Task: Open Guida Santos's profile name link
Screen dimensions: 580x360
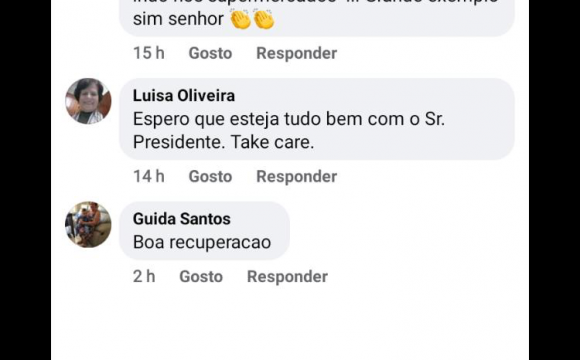Action: point(182,219)
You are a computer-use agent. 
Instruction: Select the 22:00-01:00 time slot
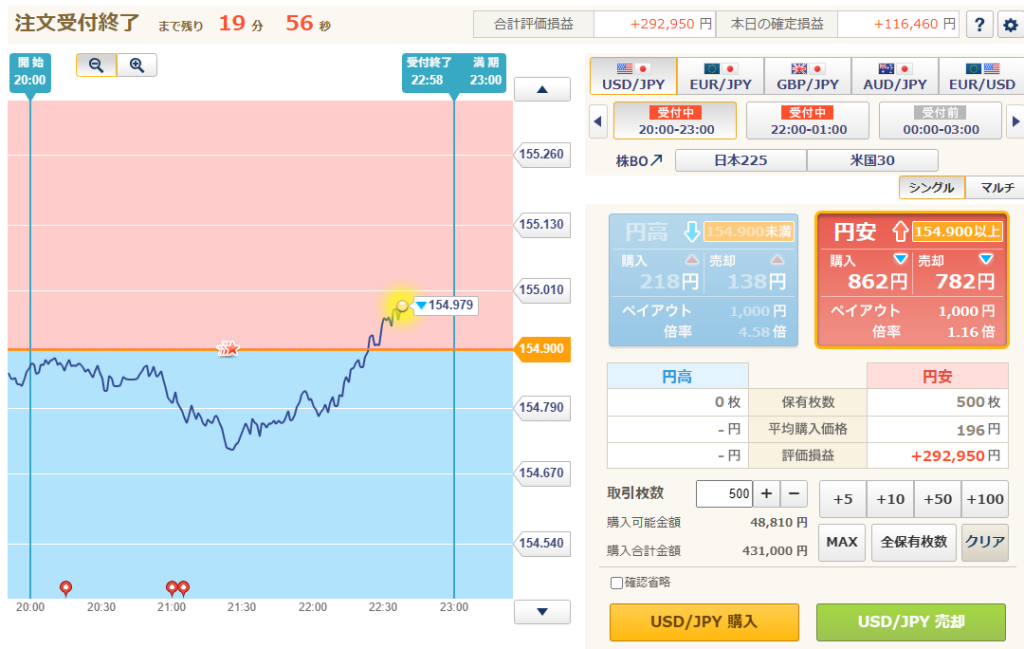(x=808, y=121)
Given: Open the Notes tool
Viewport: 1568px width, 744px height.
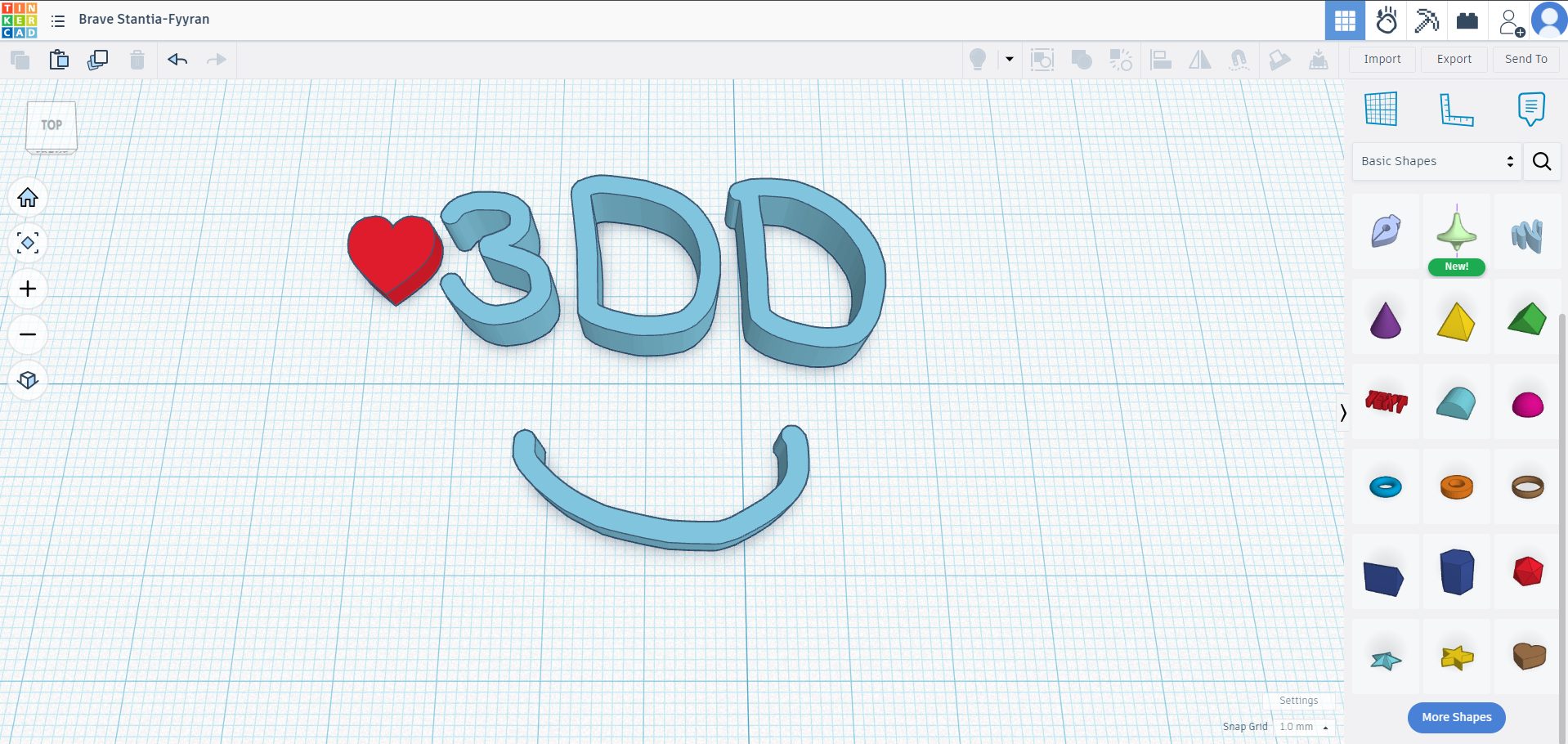Looking at the screenshot, I should point(1530,109).
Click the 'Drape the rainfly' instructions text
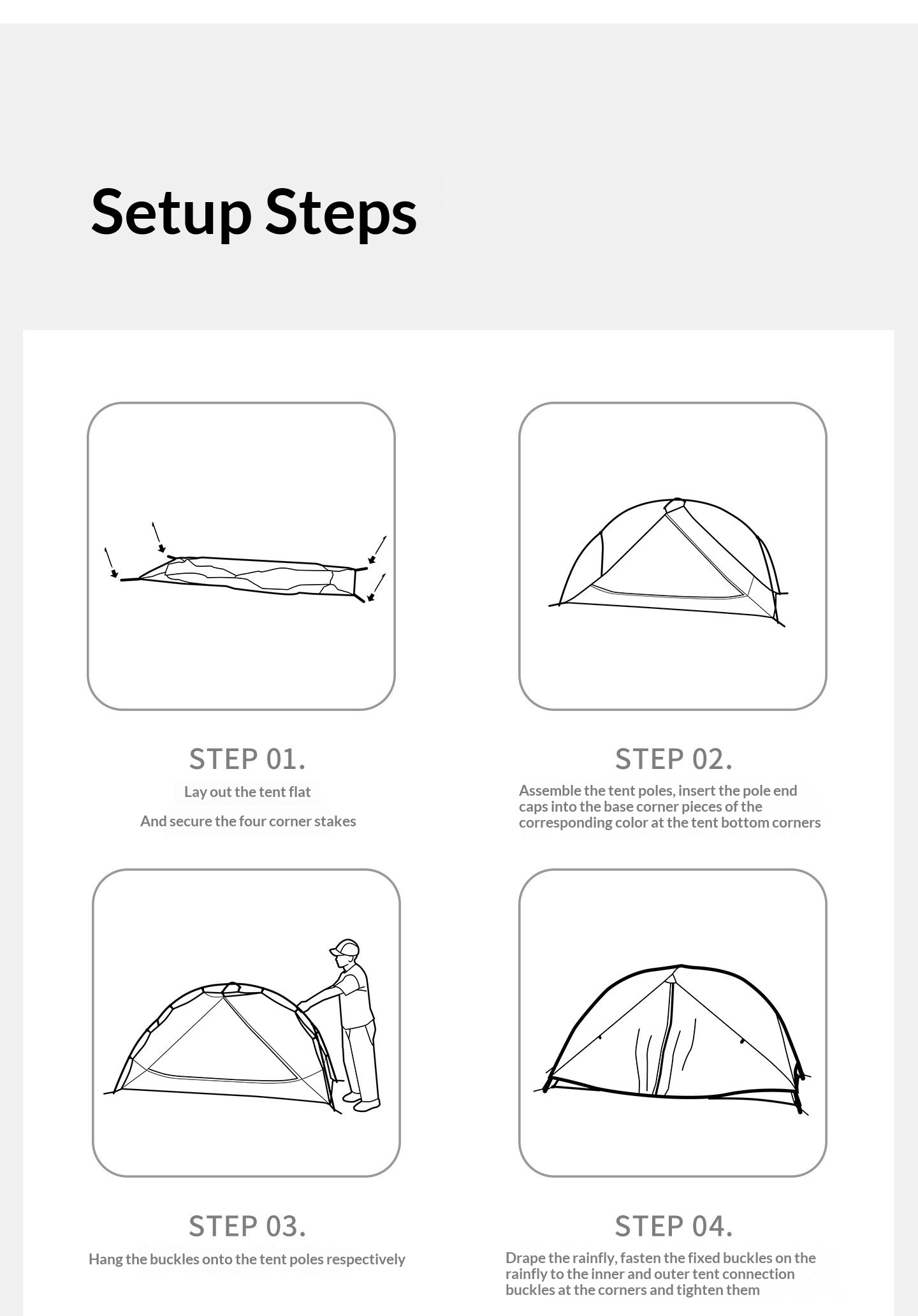 (660, 1274)
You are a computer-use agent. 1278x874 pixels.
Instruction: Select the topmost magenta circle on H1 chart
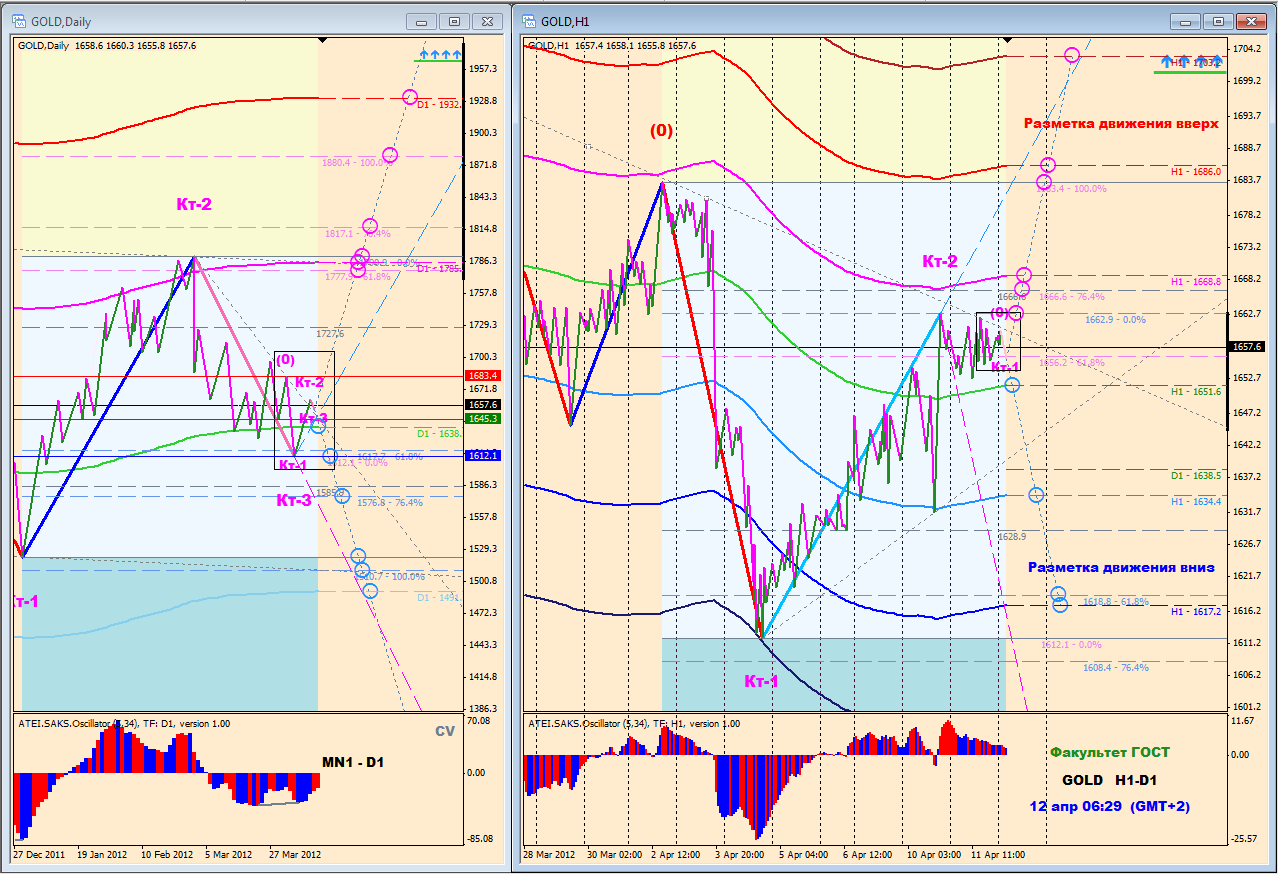pyautogui.click(x=1072, y=55)
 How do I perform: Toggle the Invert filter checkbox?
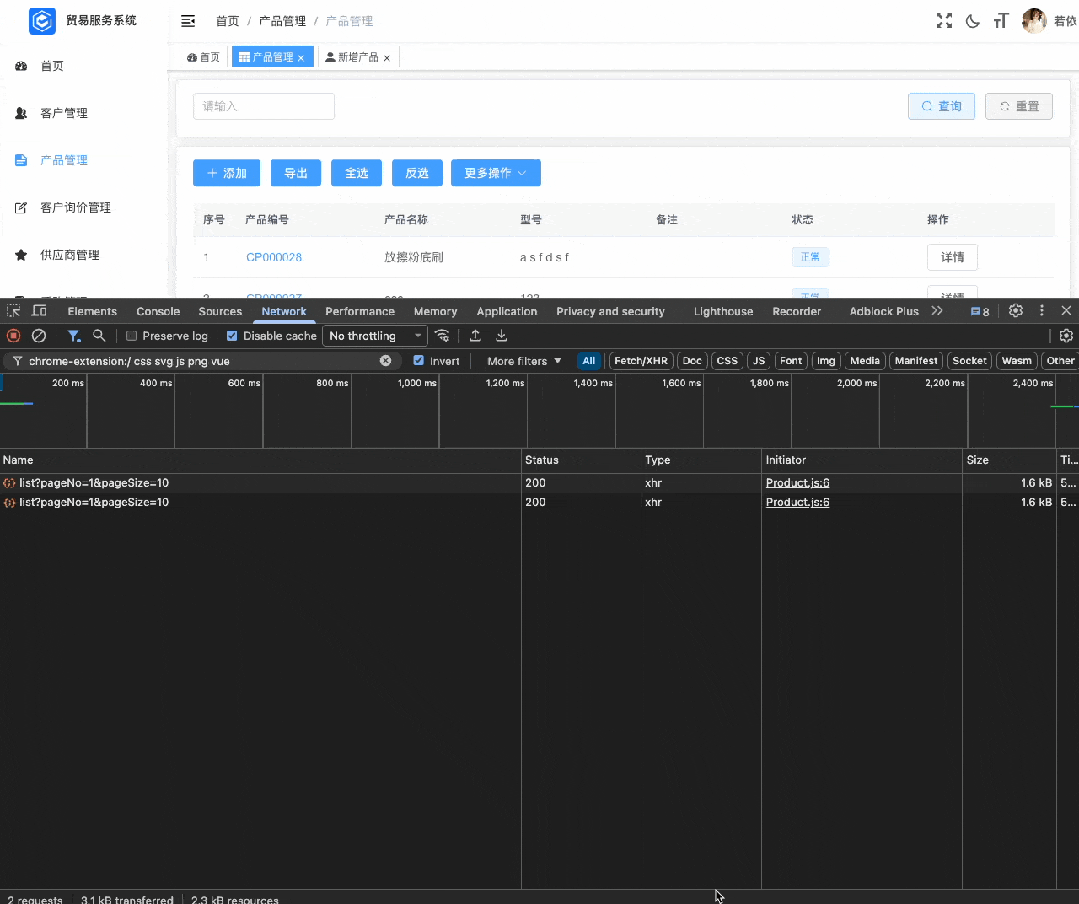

※

ASSIGNMENT →
Copy out every line of the data above, taking care to leave the pictures out.

RESPONSE FOR THIS EXERCISE →
Task: Open Guida Santos's profile name link
Screen dimensions: 580x360
Action: point(182,219)
You are a computer-use agent. 
Instruction: Select the 22:00-01:00 time slot
(x=808, y=121)
Given: Open the Notes tool
Viewport: 1568px width, 744px height.
Looking at the screenshot, I should point(1530,109).
Click the 'Drape the rainfly' instructions text
 (660, 1274)
You are a computer-use agent. 1278x874 pixels.
Instruction: Select the topmost magenta circle on H1 chart
pyautogui.click(x=1072, y=55)
 How do I perform: Toggle the Invert filter checkbox?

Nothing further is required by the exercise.